These words of the great master give a perfect picture of the Russian liberal bourgeoisie, as it stands at the steering wheel of the government after our March revolution. “With no faith in themselves, with no faith in the people, with no eyes, with no teeth.” ... This is their political face.

Luckily for Russia and Europe, there is another face to the Russian Revolution, a genuine face; the cables have brought the news that the Provisional Government is opposed by a Workmen’s Committee which has already raised a voice of protest against the liberal attempt to rob the Revolution and to deliver the people to the monarchy.

Should the Russian Revolution stop to-day as the representatives of liberalism advocate, to-morrow the reaction of the Tzar, the nobility and the bureaucracy would gather power and drive Milukov and Gutchkov from their insecure ministerial trenches, as did the Prussian reaction years ago with the representatives of Prussian liberalism. But the Russian Revolution will not stop. Time will come, and the Revolution will make a clean sweep of the bourgeois liberals blocking its way, as it is now making a clean sweep of the Tzarism reaction.

March 1917

 


 

The Growing Conflict

An open conflict between the forces of the Revolutions headed by the city proletariat and the anti-revolutionary liberal bourgeoisie temporarily at the bead of the government, is more and more impending. It cannot be avoided. Of course, the liberal bourgeoisie and the quasi-Socialists of the vulgar type will find a collection of very touching slogans as to “national unity” against class divisions; yet no one has ever succeeded in removing social contrasts by conjuring with words or in checking the natural progress of revolutionary struggle.

The internal history of unfolding events is known to us only in fragments, through casual remarks in the official telegrams. But even now it is apparent that on two points the revolutionary proletariat is bound to oppose the liberal bourgeoisie with ever-growing determination.

The first conflict has already arisen around the question of the form of government. The Russian bourgeoisie needs a monarchy. In all the countries pursuing an imperialistic policy, we observe an unusual increase of personal power. The policy of world usurpations, secret treaties and open treachery requires independence from Parliamentary control and a guarantee against changes in policies caused by the change of Cabinets. Moreover, for the propertied classes the monarchy is the most secure ally in its struggle against the revolutionary onslaught of the proletariat.

In Russia both these causes are more effective than elsewhere. The Russian bourgeoisie finds it impossible to deny the people universal suffrage, well aware that this would arouse opposition against the Provisional Government among the masses, and give prevalence to the left, the more determined wing of the proletariat in the Revolution. Even that monarch of the reserve, Michael Alexandrovitch, understands that he cannot reach the throne without having promised “universal, equal, direct and secret suffrage.” It is the more essential for the bourgeoisie to create right now a monarchic counterbalance against the deepest social-revolutionary demands of the working masses. Formally, in words, the bourgeoisie has agreed to leave the question of a form of government to the discretion of the Constituent Assembly.

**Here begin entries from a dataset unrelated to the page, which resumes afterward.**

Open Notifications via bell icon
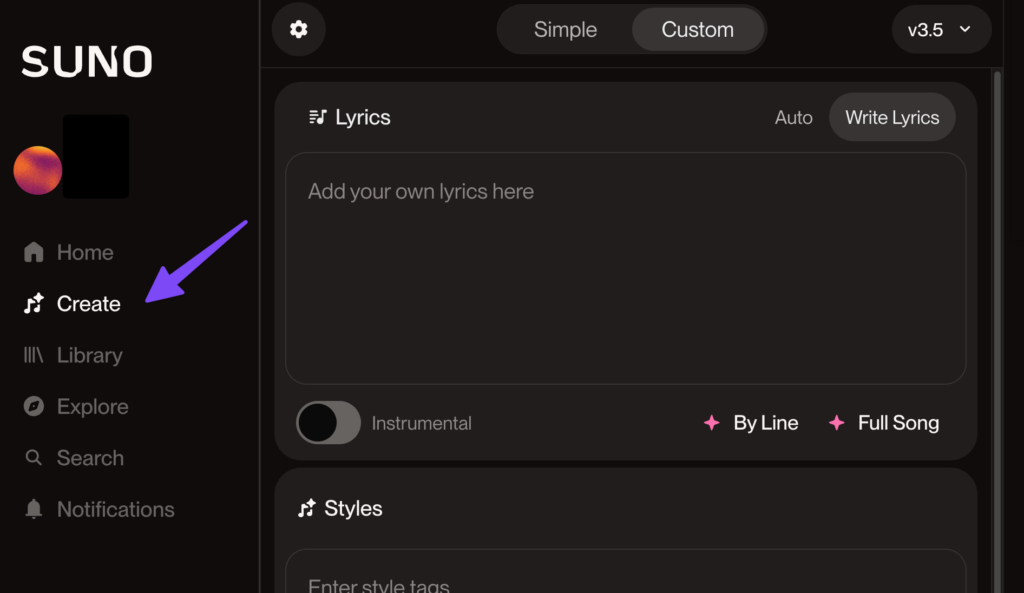Image resolution: width=1024 pixels, height=593 pixels. point(33,509)
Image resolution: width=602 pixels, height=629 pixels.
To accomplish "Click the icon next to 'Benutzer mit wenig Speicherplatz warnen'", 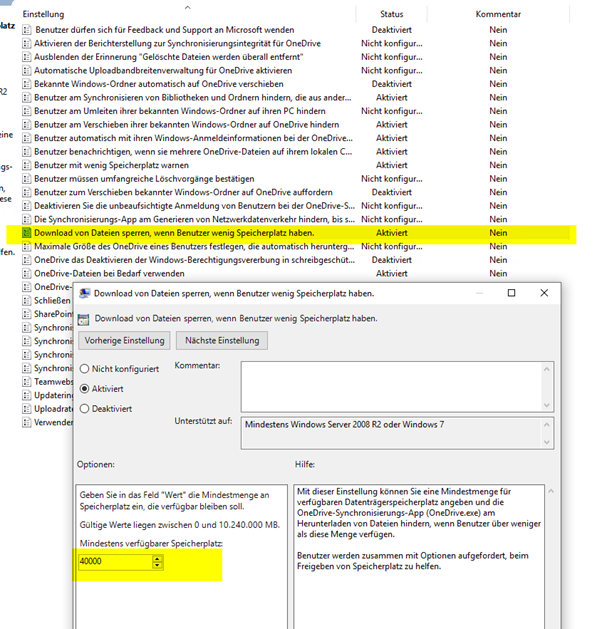I will pos(26,165).

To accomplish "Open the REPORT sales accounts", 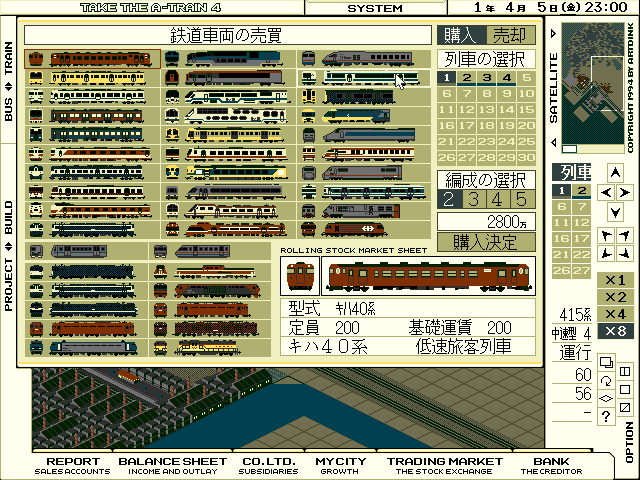I will pos(73,466).
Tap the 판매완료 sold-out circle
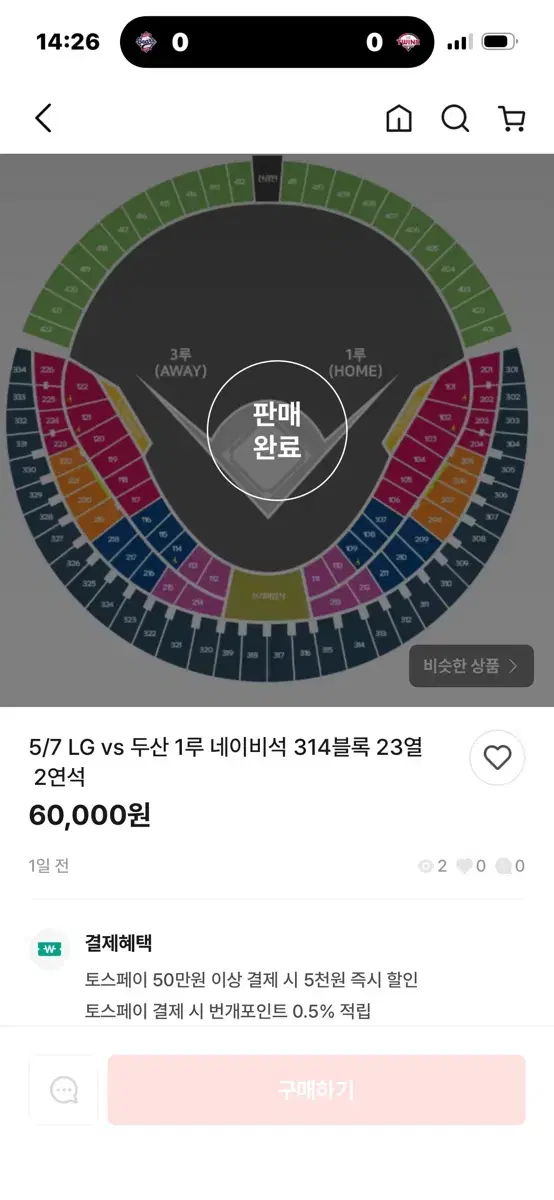This screenshot has height=1200, width=554. coord(277,430)
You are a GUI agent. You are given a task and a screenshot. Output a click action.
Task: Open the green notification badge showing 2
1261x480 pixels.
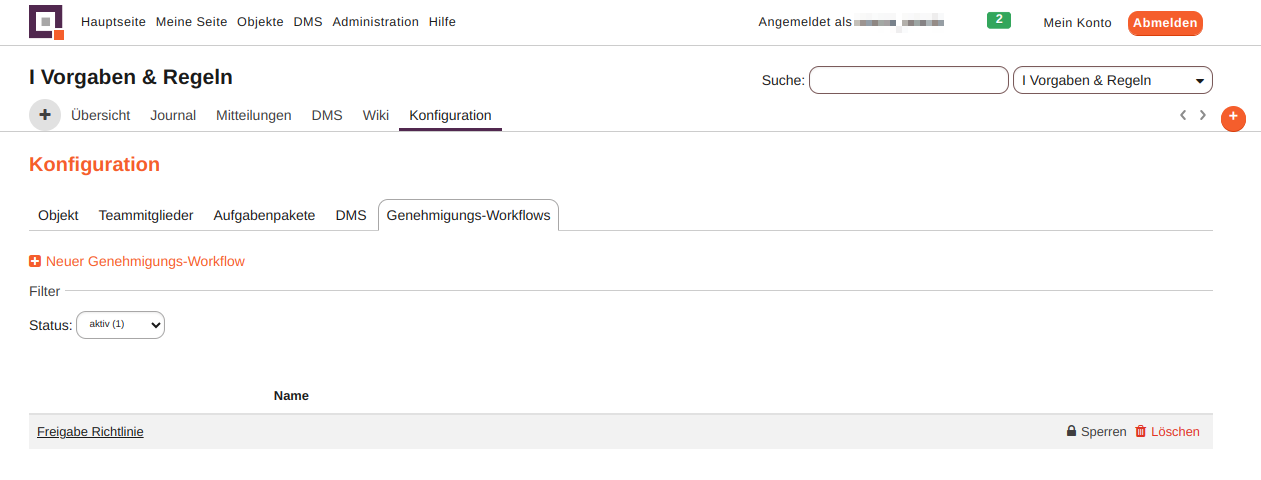[998, 20]
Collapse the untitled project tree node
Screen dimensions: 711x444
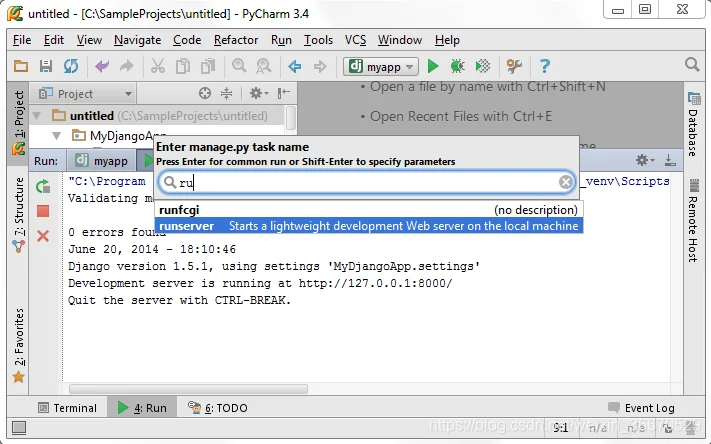pyautogui.click(x=37, y=116)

Practically, however, the Octobrist-Cadet Provisional Government will turn all the preparatory work for the Constituent Assembly into a campaign in favor of a monarchy against a Republic. The character of the Constituent Assembly will largely depend upon the character of those who convoke it. It is evident, therefore, that right now the revolutionary proletariat will have to set up its own organs, the Councils of Workingmens’, Soldiers’ and Peasants’ Deputies, against the executive organs of the Provisional Government. In this struggle the proletariat ought to unite about itself the rising masses of the people, with one aim in view – to seize governmental power. Only a Revolutionary Labor Government will have the desire and ability to give the country a thorough democratic cleansing during the work preparatory to the Constituent Assembly, to reconstruct the army from top to bottom, to turn it into a revolutionary militia and to show the poorer peasants in practice that their only salvation is in a support of a revolutionary labor regime. A Constituent Assembly convoked after such preparatory work will truly reflect the revolutionary, creative forces of the country and become a powerful factor in the further development of the Revolution.

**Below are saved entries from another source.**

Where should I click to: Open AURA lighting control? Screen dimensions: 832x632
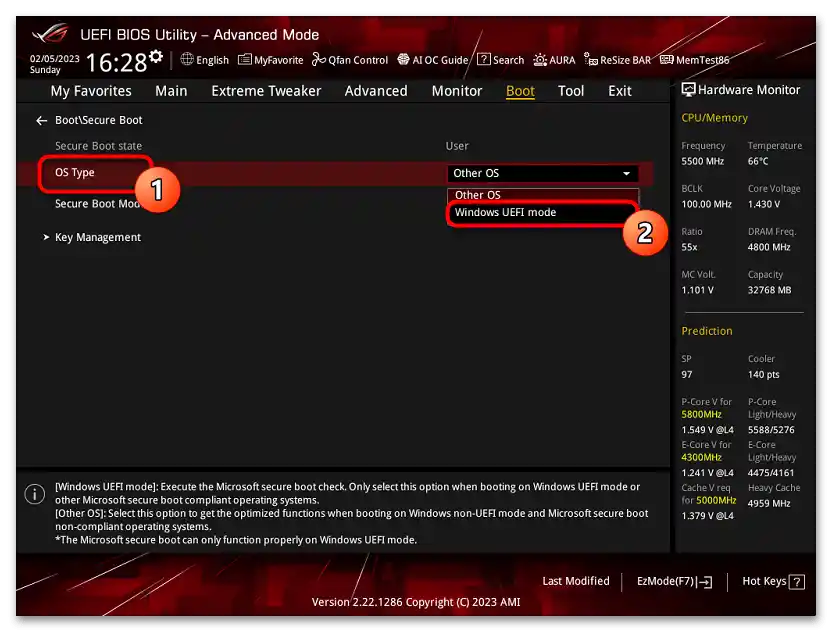[554, 60]
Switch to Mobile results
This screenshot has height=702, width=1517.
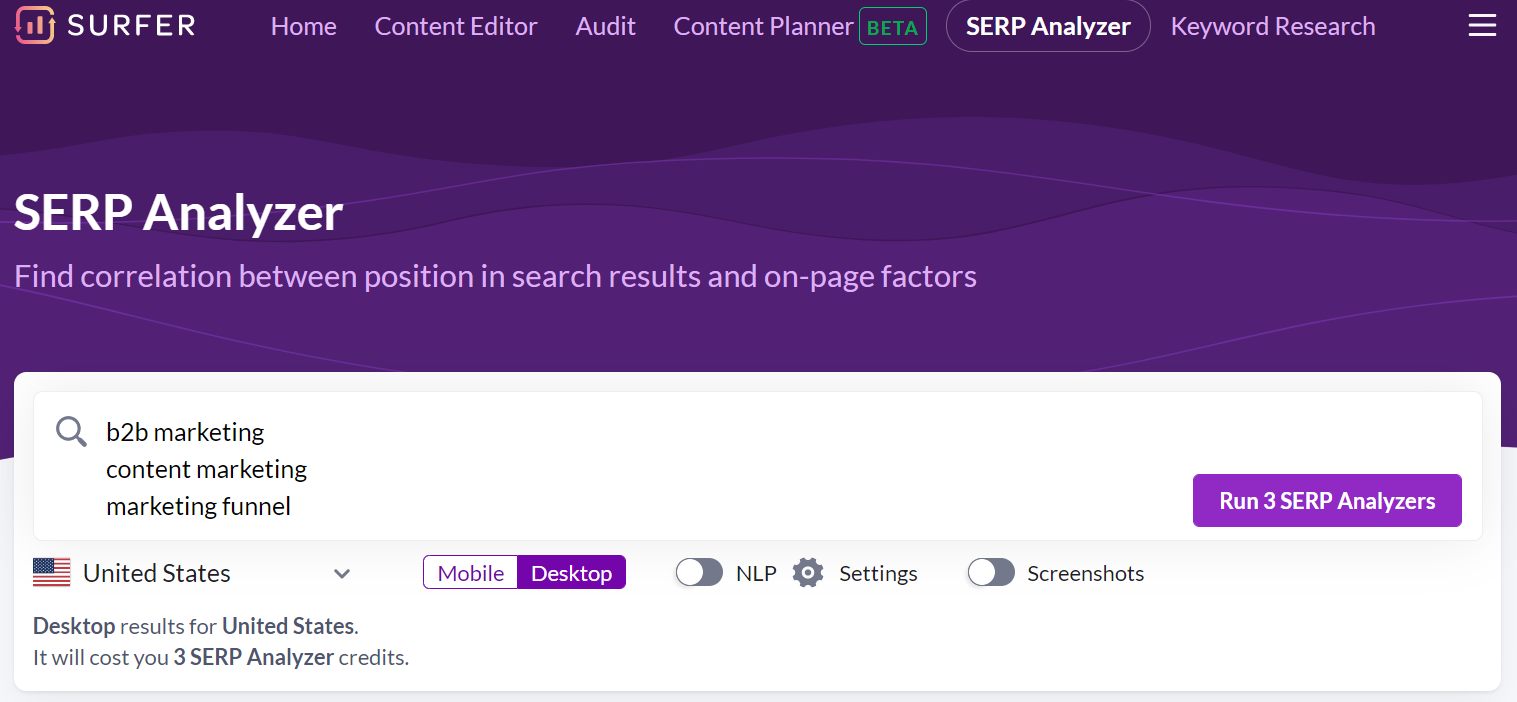click(x=471, y=573)
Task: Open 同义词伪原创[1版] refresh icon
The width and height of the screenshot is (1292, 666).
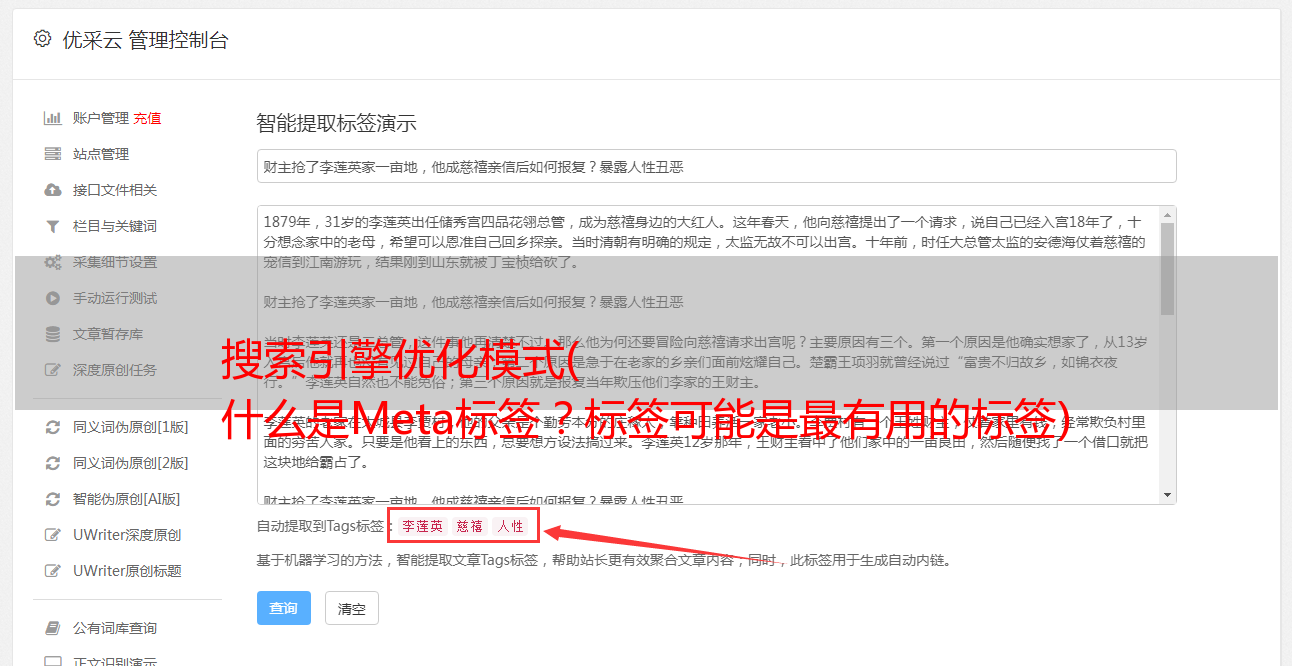Action: tap(53, 427)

The second question that is bound to bring the internationally inclined Socialist proletariat in opposition to the imperialistic liberal bourgeoisie, is the question of war and peace.

March 1917

 


 

War or Peace?

The question of chief interest, now, to the governments and the peoples of the world is, What will be the influence of the Russian Revolution on the War? Will it bring peace nearer? Or will the revolutionary enthusiasm of the people swing towards a more vigorous prosecution of the war?

This is a great question. On its solution depends not only the outcome of the war, but the fate of the Revolution itself.

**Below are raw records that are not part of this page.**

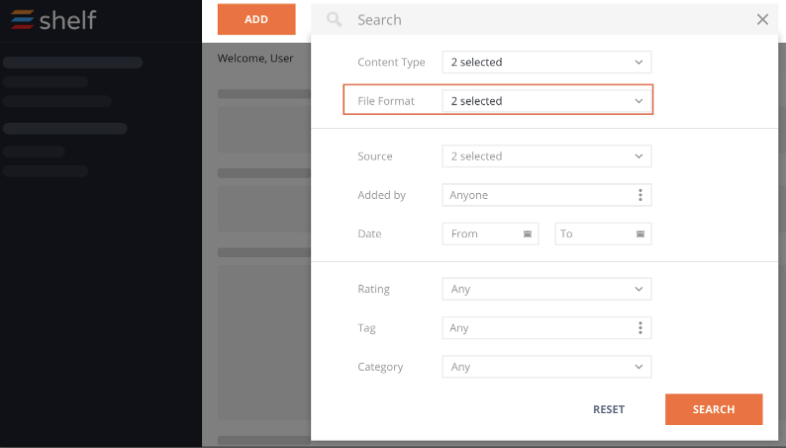Open the Source dropdown
The height and width of the screenshot is (448, 786).
(546, 156)
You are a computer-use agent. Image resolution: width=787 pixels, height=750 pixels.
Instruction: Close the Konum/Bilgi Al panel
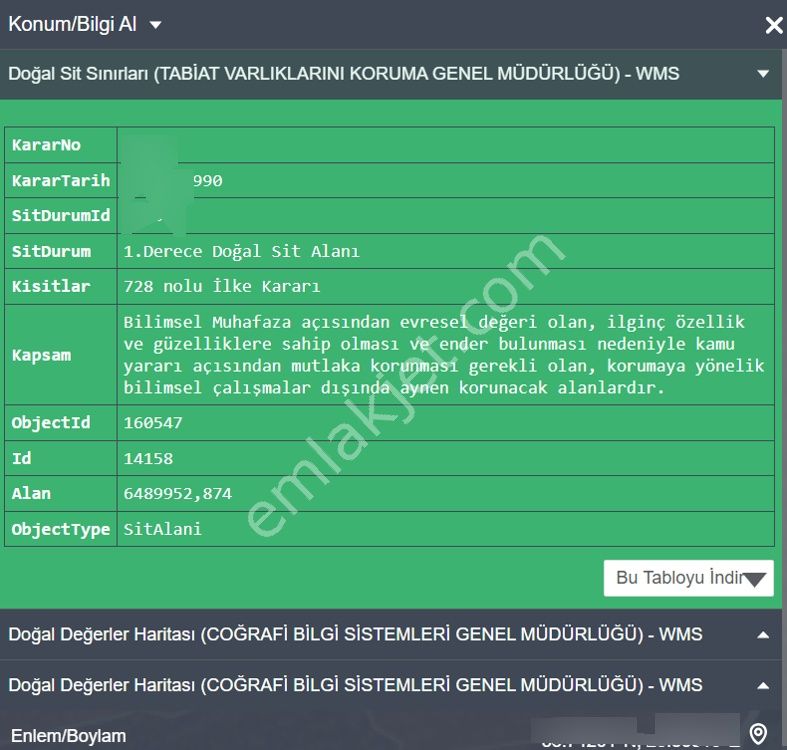[x=773, y=25]
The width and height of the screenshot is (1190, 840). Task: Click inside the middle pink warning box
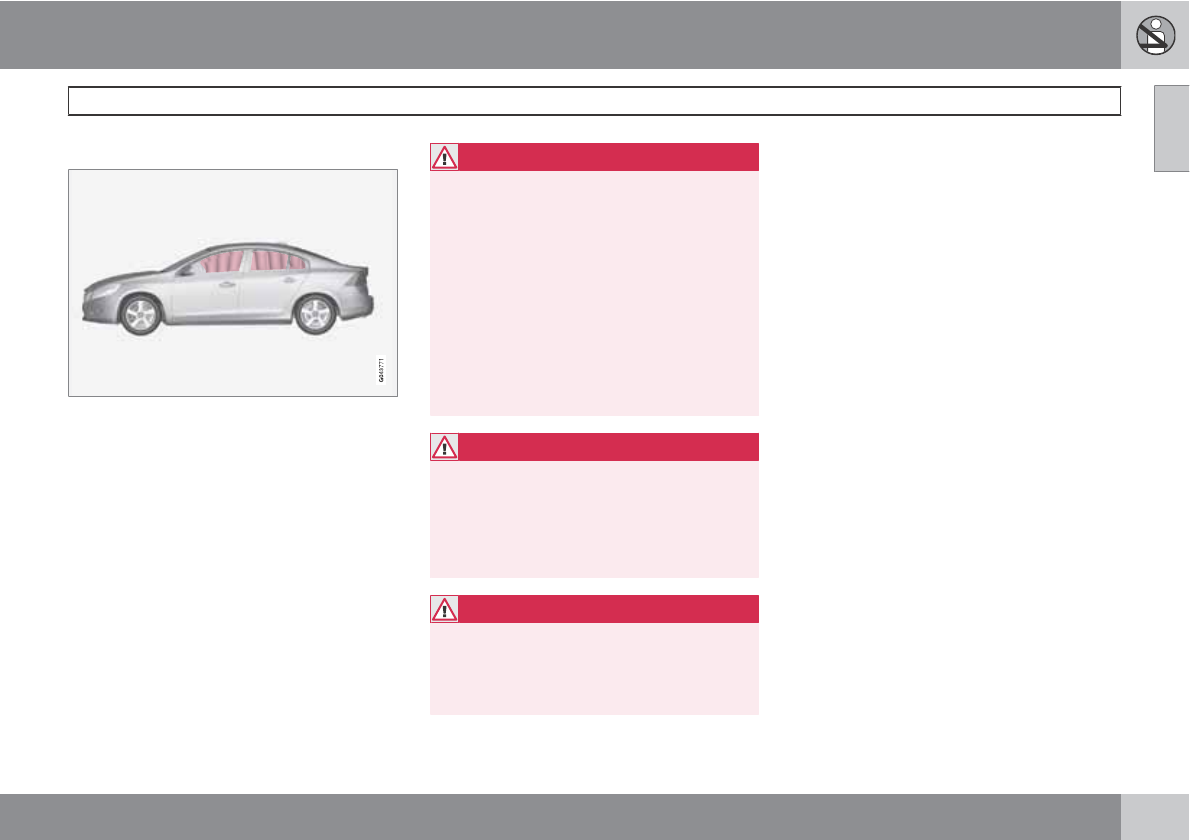point(594,518)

In 1905, Milukov, the present militant Minister of Foreign Affairs, called the Russo-Japanese war an adventure and demanded its immediate cessation. This was also the spirit of the liberal and radical press. The strongest industrial organizations favored immediate peace in spite of unequaled disasters. Why was it so? Because they expected internal reforms. The establishment of a Constitutional system, a parliamentary control over the budget and the state finances, a better school system and, especially, an increase in the land possessions of the peasants, would, they hoped, increase the prosperity of the population and create a vast internal market for Russian industry. It is true that even then, twelve years ago, the Russian bourgeoisie was ready to usurp land belonging to others. It hoped, however, that abolition of feudal relations in the village would create a more powerful market than the annexation of Manchuria or Korea.

The democratization of the country and liberation of the peasants, however, turned out to be a slow process. Neither the Tzar, nor the nobility, nor the bureaucracy were willing to yield any of their prerogatives. Liberal exhortations were not enough to make them give up the machinery of the state and their land possessions. A revolutionary onslaught of the masses was required. This the bourgeoisie did not want. The agrarian revolts of the peasants, the ever growing struggle of the proletariat and the spread of insurrections in the army caused the liberal bourgeoisie to fall back into the camp of the Tzarist bureaucracy and reactionary nobility. Their alliance was sealed by the coup d’ état of June 3rd, 1907. Out of this coup d’ état emerged the Third and the Fourth Dumas.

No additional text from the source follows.